__SOURCE TEXT__
........

# Snowboarding club....whos up for it!



## vennerfr (Nov 13, 2010)

Me and the missis are well up for a once/twice weekly meet-up to become 'KING(queen) OF THE MOUNTAIN!!!'

We have only been boarding for about a year and that was in seasonal spits and spurts, so we are deffo not pros! But we wanna be.

Now I do know this can seem pricey BUT a 3 month seasonal pass is 2500aed and that allows you to go as much as you want for as long as you want! 

Personally I wanna be a bit of a park boy(eventhough I'm 30!) but all the usual slope techniques (buttering ,carving, etc) I also wanna be comfortable with, so who's up for it!?

Finally I just wanted to say that this is for ALL abilities, esp the ladies out there, as my wife is fed up of Being the only girl! We Just wanna create something for all fellow snow lovers to enjoy on a regular basis.... I mean it is on our door step after all!

Let me know if your interested as I have already been told that numbers mean further discounts!!! Woop woop!

Lastly... If you ski... Your not welcome! Lol! 

Only joking, More the merrier! 

Speak to you soon! 

E&K


----------



## vennerfr (Nov 13, 2010)

HEEELLLLOOOOOOOO! Their must be some snow lovers put there somewhere!?

Ok.... So I see this is not a popular idea, is this due to price? 

Ok, well... Would anyone be interested in using up an entertainer voucher and go for a couple of hours for a shred???

Please get in touch if you interested, thanks

E&K


----------



## jander13 (Mar 12, 2009)

I actually started two weeks ago and been trying to go once or two times a week, I am pretty new at it but improving! want to get as good as i can get in ski dubai so i don't bother learning it once i go on a vacation.


----------



## vennerfr (Nov 13, 2010)

Awesome!!!!

If you have just started, and this does make a difference so I will ask, are you male or female?? For some weird reason lasies seem to puck up boardin slower than guys?? He'll knows why? But my wife would love a partner in crime on the slope lol! Either way, we gotta sort out an evening sharpish lol

Just let me know when ur next goin and we'll meet up 

Lastly, thanks for the reply! I was thinkin I was a bit of a loner over here!!!! Hehehe


----------



## jander13 (Mar 12, 2009)

> Awesome!!!!

........

__WRITTEN TASK 1__
In the snowboarding club thread, what does a 3 month seasonal pass cost?
__WRITTEN TASK 2__
Rewrite the records as a numbered list with blank lines dropped, beginning at the first line of the records and ending after the line containing "tap(753, 45)".

__DATA ENTRIES__
........

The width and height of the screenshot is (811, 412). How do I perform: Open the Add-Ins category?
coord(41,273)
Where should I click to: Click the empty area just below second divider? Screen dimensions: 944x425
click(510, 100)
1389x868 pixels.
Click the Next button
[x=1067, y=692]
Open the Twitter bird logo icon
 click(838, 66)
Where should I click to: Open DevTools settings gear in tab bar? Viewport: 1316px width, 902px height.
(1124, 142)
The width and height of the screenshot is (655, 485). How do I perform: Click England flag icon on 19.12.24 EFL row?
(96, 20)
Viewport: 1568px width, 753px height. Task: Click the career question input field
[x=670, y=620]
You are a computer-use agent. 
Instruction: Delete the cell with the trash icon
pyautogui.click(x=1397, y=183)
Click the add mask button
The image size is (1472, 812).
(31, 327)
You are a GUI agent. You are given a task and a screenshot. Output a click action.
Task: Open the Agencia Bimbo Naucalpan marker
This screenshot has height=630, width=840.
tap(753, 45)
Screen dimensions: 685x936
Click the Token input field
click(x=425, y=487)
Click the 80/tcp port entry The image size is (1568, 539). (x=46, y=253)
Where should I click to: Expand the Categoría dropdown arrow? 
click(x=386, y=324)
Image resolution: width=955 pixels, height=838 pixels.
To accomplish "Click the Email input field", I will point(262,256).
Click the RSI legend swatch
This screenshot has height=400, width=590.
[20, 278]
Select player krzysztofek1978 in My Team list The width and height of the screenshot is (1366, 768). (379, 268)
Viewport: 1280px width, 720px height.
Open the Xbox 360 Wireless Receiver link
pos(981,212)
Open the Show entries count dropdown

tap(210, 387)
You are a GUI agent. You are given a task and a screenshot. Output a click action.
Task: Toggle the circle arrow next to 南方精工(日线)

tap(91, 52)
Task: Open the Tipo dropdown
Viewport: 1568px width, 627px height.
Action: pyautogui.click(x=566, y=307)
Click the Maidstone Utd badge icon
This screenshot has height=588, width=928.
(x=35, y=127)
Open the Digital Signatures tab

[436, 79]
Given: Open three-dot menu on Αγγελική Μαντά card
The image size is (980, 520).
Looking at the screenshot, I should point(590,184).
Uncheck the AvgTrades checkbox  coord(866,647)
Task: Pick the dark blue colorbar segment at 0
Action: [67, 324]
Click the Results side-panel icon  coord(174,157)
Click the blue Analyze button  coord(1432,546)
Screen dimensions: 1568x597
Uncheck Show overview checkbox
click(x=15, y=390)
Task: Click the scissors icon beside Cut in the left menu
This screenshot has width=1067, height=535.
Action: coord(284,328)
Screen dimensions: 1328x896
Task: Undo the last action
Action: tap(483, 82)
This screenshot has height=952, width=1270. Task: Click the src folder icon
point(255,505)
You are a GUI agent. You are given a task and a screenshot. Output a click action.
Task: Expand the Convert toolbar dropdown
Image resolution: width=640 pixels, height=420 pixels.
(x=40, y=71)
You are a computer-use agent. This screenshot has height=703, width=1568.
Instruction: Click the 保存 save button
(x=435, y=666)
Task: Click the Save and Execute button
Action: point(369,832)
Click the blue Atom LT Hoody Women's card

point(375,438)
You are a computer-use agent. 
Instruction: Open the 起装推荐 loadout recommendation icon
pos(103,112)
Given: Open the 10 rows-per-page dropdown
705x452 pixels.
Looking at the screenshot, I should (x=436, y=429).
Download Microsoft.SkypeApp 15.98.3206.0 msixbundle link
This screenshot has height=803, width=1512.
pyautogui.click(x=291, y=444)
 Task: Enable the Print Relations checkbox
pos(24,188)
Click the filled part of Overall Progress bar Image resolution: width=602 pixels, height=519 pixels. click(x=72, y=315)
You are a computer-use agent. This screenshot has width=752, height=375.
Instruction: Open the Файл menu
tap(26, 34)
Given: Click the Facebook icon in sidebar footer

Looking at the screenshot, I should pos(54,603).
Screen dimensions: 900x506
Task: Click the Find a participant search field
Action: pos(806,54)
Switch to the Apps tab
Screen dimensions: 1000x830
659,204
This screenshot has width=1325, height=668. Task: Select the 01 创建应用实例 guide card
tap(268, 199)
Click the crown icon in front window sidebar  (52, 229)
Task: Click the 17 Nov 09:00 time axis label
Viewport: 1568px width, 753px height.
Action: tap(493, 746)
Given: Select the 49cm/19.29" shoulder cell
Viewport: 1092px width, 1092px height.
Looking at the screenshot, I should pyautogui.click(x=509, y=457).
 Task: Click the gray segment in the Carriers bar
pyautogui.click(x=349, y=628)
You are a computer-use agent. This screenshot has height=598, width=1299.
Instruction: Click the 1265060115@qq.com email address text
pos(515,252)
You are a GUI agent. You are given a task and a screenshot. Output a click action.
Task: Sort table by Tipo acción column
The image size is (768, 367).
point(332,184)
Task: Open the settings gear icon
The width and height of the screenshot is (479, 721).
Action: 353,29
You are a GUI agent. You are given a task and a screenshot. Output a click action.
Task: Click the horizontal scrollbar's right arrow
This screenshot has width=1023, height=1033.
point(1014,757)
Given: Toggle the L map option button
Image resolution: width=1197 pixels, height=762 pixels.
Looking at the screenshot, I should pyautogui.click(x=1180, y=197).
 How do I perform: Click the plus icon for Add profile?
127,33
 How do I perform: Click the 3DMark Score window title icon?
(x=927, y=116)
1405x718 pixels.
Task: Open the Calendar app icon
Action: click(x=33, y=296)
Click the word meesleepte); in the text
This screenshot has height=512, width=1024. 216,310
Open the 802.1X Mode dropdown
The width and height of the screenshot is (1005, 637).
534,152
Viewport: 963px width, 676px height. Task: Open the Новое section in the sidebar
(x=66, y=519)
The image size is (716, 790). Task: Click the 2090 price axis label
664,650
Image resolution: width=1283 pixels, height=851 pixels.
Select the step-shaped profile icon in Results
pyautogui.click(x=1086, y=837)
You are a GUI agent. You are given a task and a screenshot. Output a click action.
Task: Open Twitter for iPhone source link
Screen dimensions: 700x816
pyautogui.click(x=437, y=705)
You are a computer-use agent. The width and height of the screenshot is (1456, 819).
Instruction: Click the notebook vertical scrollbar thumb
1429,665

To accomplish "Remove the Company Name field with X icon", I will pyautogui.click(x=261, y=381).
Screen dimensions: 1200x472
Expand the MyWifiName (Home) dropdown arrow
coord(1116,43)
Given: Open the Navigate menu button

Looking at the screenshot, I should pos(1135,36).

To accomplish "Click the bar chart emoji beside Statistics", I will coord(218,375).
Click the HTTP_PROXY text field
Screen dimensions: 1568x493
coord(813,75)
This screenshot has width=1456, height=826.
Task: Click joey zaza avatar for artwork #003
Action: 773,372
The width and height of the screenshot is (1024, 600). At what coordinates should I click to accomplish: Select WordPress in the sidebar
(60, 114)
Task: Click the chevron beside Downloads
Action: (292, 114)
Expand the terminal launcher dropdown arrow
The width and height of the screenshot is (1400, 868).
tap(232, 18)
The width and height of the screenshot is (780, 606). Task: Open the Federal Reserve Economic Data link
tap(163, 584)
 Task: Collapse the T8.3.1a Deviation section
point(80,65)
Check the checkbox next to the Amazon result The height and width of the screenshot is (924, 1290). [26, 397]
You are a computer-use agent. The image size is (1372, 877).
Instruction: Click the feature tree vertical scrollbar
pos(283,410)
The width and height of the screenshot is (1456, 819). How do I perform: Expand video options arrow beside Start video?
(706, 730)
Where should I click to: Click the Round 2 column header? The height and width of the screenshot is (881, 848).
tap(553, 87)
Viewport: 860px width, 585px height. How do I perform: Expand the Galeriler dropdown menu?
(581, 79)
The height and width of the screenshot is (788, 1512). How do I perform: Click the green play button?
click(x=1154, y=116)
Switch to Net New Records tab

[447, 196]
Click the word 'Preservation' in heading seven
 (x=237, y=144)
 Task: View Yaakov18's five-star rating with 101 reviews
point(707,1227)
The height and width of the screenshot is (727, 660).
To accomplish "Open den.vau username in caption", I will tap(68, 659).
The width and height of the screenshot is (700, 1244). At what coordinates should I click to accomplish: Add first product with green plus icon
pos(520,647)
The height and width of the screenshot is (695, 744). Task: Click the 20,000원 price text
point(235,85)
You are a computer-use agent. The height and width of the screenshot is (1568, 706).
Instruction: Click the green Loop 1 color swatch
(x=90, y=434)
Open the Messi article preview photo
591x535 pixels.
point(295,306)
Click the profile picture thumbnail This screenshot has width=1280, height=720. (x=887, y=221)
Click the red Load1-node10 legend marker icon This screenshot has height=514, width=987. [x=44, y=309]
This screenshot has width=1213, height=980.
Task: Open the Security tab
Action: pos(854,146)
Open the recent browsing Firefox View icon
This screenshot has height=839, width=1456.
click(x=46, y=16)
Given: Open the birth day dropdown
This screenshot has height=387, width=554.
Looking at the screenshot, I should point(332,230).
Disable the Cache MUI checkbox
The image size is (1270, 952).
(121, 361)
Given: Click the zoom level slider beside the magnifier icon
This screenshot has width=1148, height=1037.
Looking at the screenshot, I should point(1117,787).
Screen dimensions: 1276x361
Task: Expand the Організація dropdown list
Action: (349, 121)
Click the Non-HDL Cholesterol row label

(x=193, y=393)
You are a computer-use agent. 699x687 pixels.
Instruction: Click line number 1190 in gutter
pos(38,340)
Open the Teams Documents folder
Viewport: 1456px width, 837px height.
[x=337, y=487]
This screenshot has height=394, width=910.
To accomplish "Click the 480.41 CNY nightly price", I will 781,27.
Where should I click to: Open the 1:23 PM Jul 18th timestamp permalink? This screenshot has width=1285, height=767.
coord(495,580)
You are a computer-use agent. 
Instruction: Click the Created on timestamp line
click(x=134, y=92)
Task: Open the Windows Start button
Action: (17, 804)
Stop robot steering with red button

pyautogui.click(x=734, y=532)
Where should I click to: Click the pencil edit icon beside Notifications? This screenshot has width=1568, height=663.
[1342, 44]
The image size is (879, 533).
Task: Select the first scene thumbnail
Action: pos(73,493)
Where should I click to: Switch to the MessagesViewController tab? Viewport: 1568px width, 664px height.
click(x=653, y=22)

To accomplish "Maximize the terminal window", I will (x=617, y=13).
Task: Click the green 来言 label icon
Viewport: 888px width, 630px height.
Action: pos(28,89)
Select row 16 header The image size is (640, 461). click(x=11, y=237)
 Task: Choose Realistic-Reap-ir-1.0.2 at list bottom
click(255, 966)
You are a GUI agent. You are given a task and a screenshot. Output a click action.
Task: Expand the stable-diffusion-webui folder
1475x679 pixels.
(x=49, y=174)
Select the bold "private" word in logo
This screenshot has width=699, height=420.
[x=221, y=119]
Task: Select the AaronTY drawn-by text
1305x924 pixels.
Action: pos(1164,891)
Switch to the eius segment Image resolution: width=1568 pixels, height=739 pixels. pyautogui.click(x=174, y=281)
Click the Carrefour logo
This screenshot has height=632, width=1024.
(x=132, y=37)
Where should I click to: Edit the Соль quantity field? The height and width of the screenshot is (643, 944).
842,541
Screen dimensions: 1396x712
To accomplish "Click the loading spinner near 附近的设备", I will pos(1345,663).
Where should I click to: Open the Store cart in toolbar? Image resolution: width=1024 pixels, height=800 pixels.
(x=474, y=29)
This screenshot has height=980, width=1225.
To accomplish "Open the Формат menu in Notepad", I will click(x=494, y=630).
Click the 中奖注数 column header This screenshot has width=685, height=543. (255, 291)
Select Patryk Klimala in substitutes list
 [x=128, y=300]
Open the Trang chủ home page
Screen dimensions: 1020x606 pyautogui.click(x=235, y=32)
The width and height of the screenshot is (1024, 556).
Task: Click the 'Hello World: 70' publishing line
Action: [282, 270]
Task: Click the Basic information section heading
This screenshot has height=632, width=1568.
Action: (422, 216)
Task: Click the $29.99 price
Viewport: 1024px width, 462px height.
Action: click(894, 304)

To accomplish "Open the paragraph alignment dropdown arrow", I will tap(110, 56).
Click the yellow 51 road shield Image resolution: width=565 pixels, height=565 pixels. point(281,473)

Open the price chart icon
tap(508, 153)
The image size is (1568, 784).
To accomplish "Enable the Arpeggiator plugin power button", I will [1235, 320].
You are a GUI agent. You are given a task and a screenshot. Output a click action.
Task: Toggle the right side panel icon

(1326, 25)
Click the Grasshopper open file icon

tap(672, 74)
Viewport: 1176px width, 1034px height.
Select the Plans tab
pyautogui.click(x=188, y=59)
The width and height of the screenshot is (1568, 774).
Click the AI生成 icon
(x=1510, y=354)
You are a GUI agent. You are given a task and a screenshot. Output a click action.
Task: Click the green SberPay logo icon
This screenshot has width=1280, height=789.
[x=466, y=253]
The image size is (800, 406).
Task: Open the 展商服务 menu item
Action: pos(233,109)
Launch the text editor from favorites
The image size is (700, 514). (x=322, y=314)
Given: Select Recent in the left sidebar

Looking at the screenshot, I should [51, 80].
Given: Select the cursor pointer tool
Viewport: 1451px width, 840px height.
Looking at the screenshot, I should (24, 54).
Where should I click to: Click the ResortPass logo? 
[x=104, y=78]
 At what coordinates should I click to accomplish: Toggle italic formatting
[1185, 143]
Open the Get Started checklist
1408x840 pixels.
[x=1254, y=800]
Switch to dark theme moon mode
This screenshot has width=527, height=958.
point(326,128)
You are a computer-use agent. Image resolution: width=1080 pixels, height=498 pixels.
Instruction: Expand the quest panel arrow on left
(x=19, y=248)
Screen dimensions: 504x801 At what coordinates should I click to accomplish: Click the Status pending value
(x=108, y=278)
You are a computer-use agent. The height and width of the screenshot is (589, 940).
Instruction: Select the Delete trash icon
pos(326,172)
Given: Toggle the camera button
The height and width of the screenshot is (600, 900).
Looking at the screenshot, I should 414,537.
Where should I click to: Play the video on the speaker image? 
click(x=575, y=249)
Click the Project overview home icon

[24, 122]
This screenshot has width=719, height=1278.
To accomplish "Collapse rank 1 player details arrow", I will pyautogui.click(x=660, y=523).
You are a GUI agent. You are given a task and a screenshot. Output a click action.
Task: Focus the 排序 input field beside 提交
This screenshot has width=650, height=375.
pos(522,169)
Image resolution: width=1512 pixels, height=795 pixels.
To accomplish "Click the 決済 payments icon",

........

__TASK RESULT 1__
2500aed

__TASK RESULT 2__
1. The width and height of the screenshot is (811, 412). How do I perform: Open the Add-Ins category?
2. coord(41,273)
3. Where should I click to: Click the empty area just below second divider? Screen dimensions: 944x425
4. click(510, 100)
5. 1389x868 pixels.
6. Click the Next button
7. [x=1067, y=692]
8. Open the Twitter bird logo icon
9.  click(838, 66)
10. Where should I click to: Open DevTools settings gear in tab bar? Viewport: 1316px width, 902px height.
11. (1124, 142)
12. The width and height of the screenshot is (655, 485). How do I perform: Click England flag icon on 19.12.24 EFL row?
13. (96, 20)
14. Viewport: 1568px width, 753px height. Task: Click the career question input field
15. [x=670, y=620]
16. You are a computer-use agent. 
17. Instruction: Delete the cell with the trash icon
18. pyautogui.click(x=1397, y=183)
19. Click the add mask button
20. The image size is (1472, 812).
21. (31, 327)
22. You are a GUI agent. You are given a task and a screenshot. Output a click action.
23. Task: Open the Agencia Bimbo Naucalpan marker
24. This screenshot has height=630, width=840.
25. tap(753, 45)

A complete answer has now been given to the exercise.